Nascevano dei gattini, non erano benvenuti, venivano soppressi a
un’ora dalla nascita. È proprio questo contrasto che c’è sempre interessato ed
è emblematico per indicare come poi la violenza non sia prerogativa esclusiva delle
persone grette.
Le parti che recito io dunque si inseriscono in un discorso che non
vuole essere prettamente drammaturgico-narrativo, ma che serve a costruire un
mood, un’atmosfera chiara, nonostante non ci sia una vera storia da raccontare,
ma l’intento di fornire una chiara sensazione.
-Una domanda sull’uso degli
oggetti di scena, tu hai solo un microfono che in maniera molto efficace a
volte diventa il cucciolo da sopprimere altre la bottiglia di birra da spaccare
sulla testa al nemico…
Questo rientra nel nostro modo di lavorare che è comunque determinato
da un percorso e dagli ambienti che abbiamo sempre frequentato. Il gioco di
questo spettacolo è proprio questo: prendere un’estetica contemporanea o
sperimentale e creare uno spettacolo che è apparentemente leggero, perché c’è
tutta una parte divertente che poi diventa più pesante, più efficace nel dare
una sensazione di strazio, e lo facciamo prendendo degli oggetti che poi
trasformiamo in altro.
È il risultato del nostro percorso di clown, perché il clown è colui
che gioca molto sulla mistificazione degli oggetti, trasformando una scarpa in
un telefono e viceversa, quindi ci sembrava normale riuscire a dare un senso
altro alle cose che utilizziamo. Cosi come le sedie che vogliono dare l’idea
del cemento della periferia, sono efficaci nel dare una dinamica immaginifica
altra. È una cosa che facciamo anche in altri spettacoli ed è un modo che ci
piace conservare e approfondire, può sembrare semplice raccontare le cose con pochi
elementi scenografici, ma c’è un lavoro dietro che parte dall’improvvisazione
clownesca per arrivare a scavare nel senso profondo che gli oggetti possono
dare al racconto.
-Eduardo Ricciardelli, cosa ci
dici invece del tuo personaggio?
Insieme a Luigi e a Pasquale
abbiamo sviluppato queste tre figure di bruti, di picchiaduro da bar, il mio personaggio è quello che è più
silenzioso, perché è quello più pericoloso da un punto di vista animale, nella
sua essenza c’è l’azione e non la parte verbale, quindi non si racconta tramite
delle linee vocali ma tramite un universo gestuale che è quello di un totale
silenzio del corpo, di fermezza, che poi si rivela invece in un’esplosione
animale. Abbiamo deciso infatti di utilizzare una maschera, realizzata da me in
maniera molto grezza a livello artigianale, una maschera che sembra quasi
distrutta, quasi un volto tumefatto dalle botte e poi abbiamo lavorato sui vari
linguaggi e varie possibilità che questo personaggio aveva di esprimersi avendo
compiuto quasi il settantacinque percento dello spettacolo stando fermo,
osservando solo e respirando, facendo solo delle azioni. Nello studiare questo
personaggio, nella parte in cui sta fermo, mi sono ispirato allo sguardo di un
grande attore americano, Ben Gazzara, che ha recitato la parte del Professore
'e Vesuviano (Raffaele Cutolo) nel film Il
camorrista di Giuseppe Tornatore. Lui è il tipo di personaggio che al bar
eviti di guardare, perché ha una sua evidente pericolosità. La parte in maschera
e in movimento è invece il risultato di uno studio che io e Luigi portiamo
avanti da tempo ad esempio con il “progetto Caravan” (per approfondimenti: www.eternitonline.it/progetto-caravan/).

════════════════════

Cosa si chiede: Prosegui l'intervista sullo spettacolo teatrale riportata sopra, riprendendo subito dopo l'ultima frase.

Dati raccolti:
════════════════════

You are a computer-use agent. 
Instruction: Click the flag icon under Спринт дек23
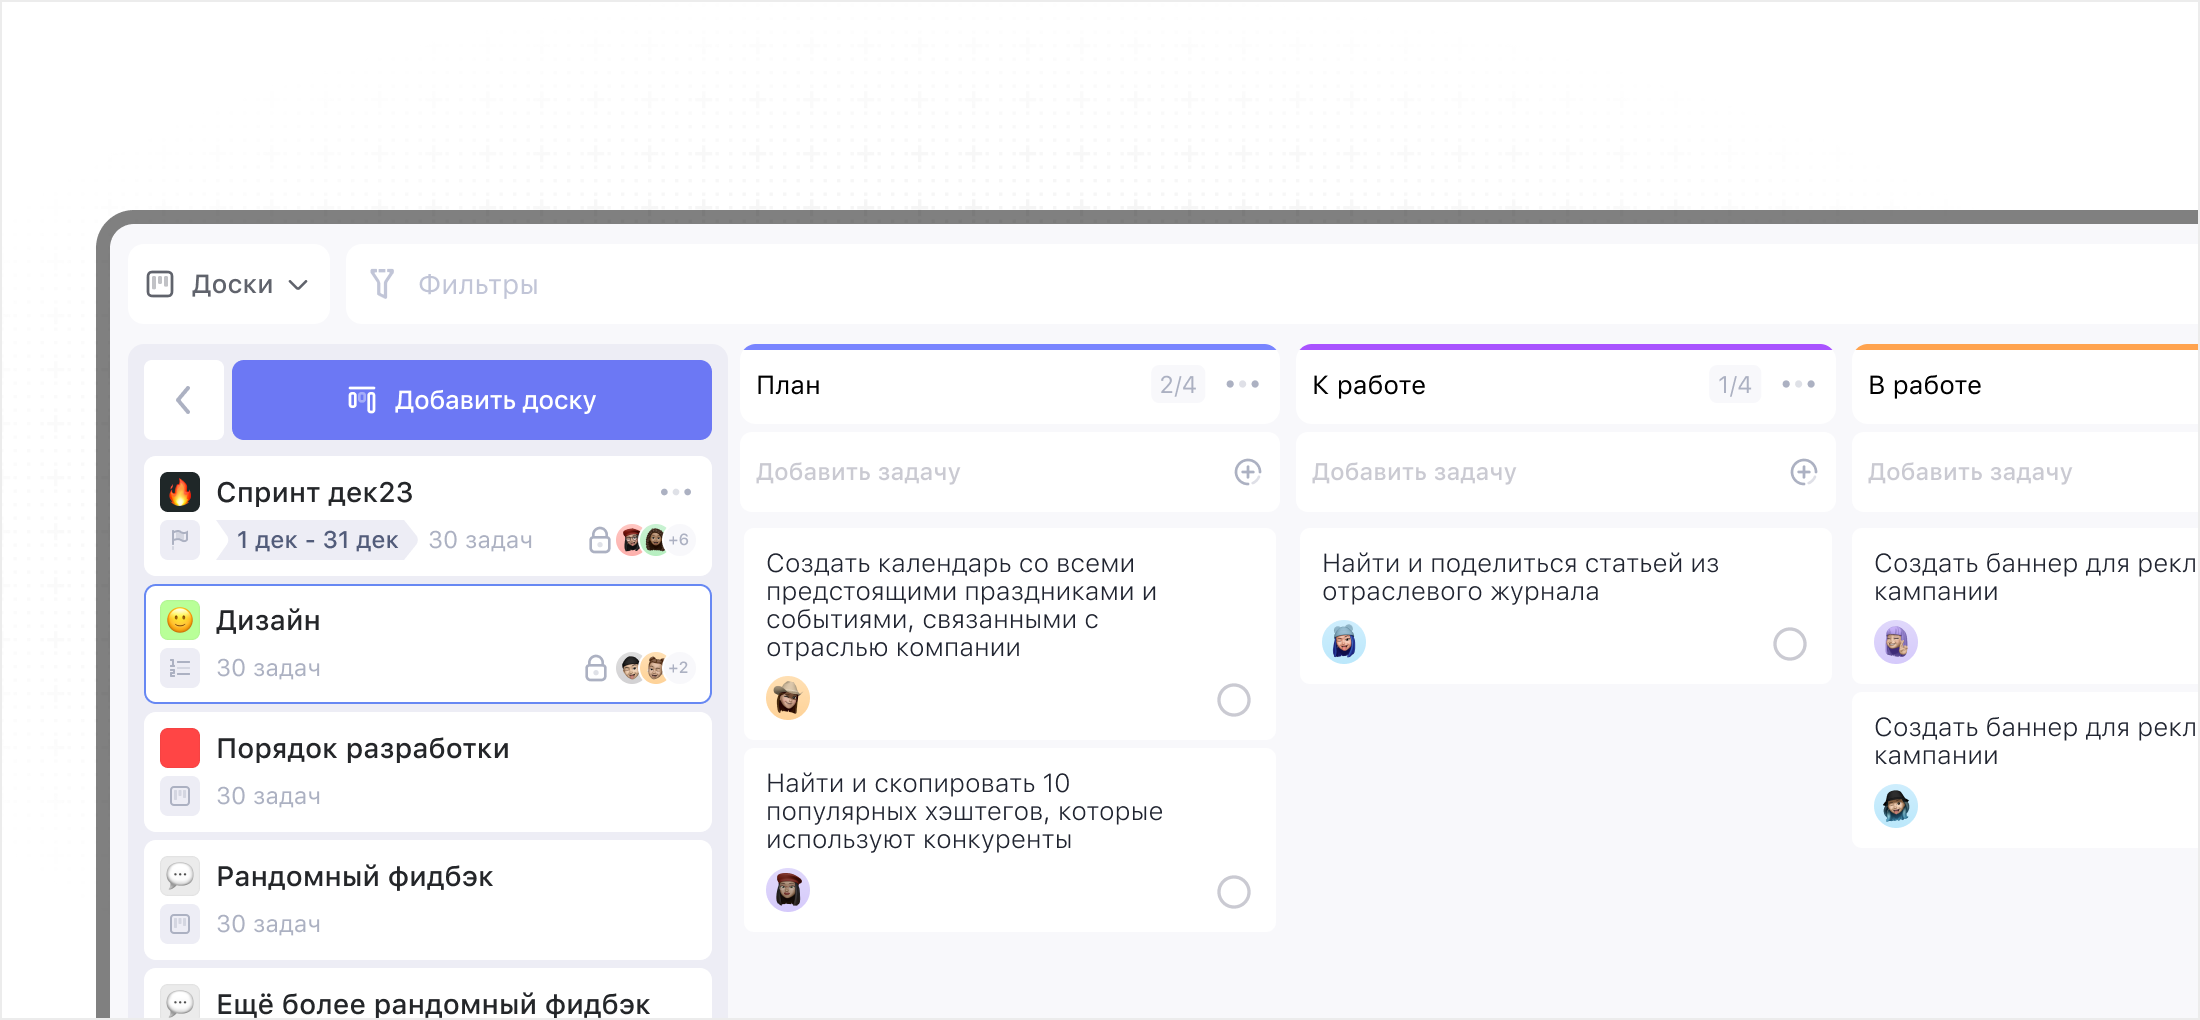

════════════════════

Risposta al compito:
-Nella parte in cui finalmente
entri in azione indossi una maschera, hai una gestualità espansiva che
coinvolge soprattutto gambe e braccia e nel momento in cui mimi di picchiare
qualcuno lo fai simulando l’utilizzo di un bastone. Questi tre elementi
richiamano quasi direttamente una figura tanto classica quanto sventurata del
teatro napoletano, è possibile definire il tuo personaggio un crudo e
contemporaneo pulcinella? Bastonatore spesso bastonato…
Nonostante l’utilizzo nello spettacolo di un dialetto che si confà
alla cultura campana in realtà non sono partito dalla costruzione fisica di una
maschera in particolare. Se dovessi pensare a una figura, più che a un Pulcinella,
che ha un’attitudine più pigra, penserei a uno Zanni.
Il gioco della maschera sicuramente per la fisicità richiama uno Zanni
cinquecentesco, quindi molto rozzo, molto grezzo proprio a livello di posture e
di iconografia, però uno Zanni riportato, con molta difficoltà (sono sincero) per
lo studio che c’è stato dietro, a una contemporaneità che non è semplice da
raccontare: quella della violenza.
La maschera che indosso è fatta sul calco di uno Zanni, ma appunto è
fatta male, è lacerata per un motivo preciso, io faccio delle maschere ma non
ho tutti i paradigmi e non ho ben chiare tutte le fasi di costruzione, quindi
quelle che escono sono delle maschere “umane” e non delle maschere di tipi
fissi della Commedia.
La maschera mi ha aiutato a trovare questa dimensione che è molto
legata a uno Zanni arcaico, terreno, forse anche un Pulcinella ma sicuramente
non quello legato alla tradizione del ‘700 e dell’800, ma uno dei primi. I temi
fondamentali per Pulcinella sono l’amore, il denaro e la fame, in questo ambito
invece il tema fondamentale è il binomio tra il menare e l’essere menato. Nelle
storie questi personaggi di strada magari hanno picchiato ma hanno anche ricevuto
tante tante mazzate, in questo senso c’è un background
legato alla potenza, all’uso degli arti e le posture sono sicuramente
quelle di un servo, questo è indubbio, non c’è nulla di formalmente regale,
solo di terreno e demoniaco…
-Dunque la maschera che indossi
sulla scena è una tua creazione, realizzare maschere è solo un hobby?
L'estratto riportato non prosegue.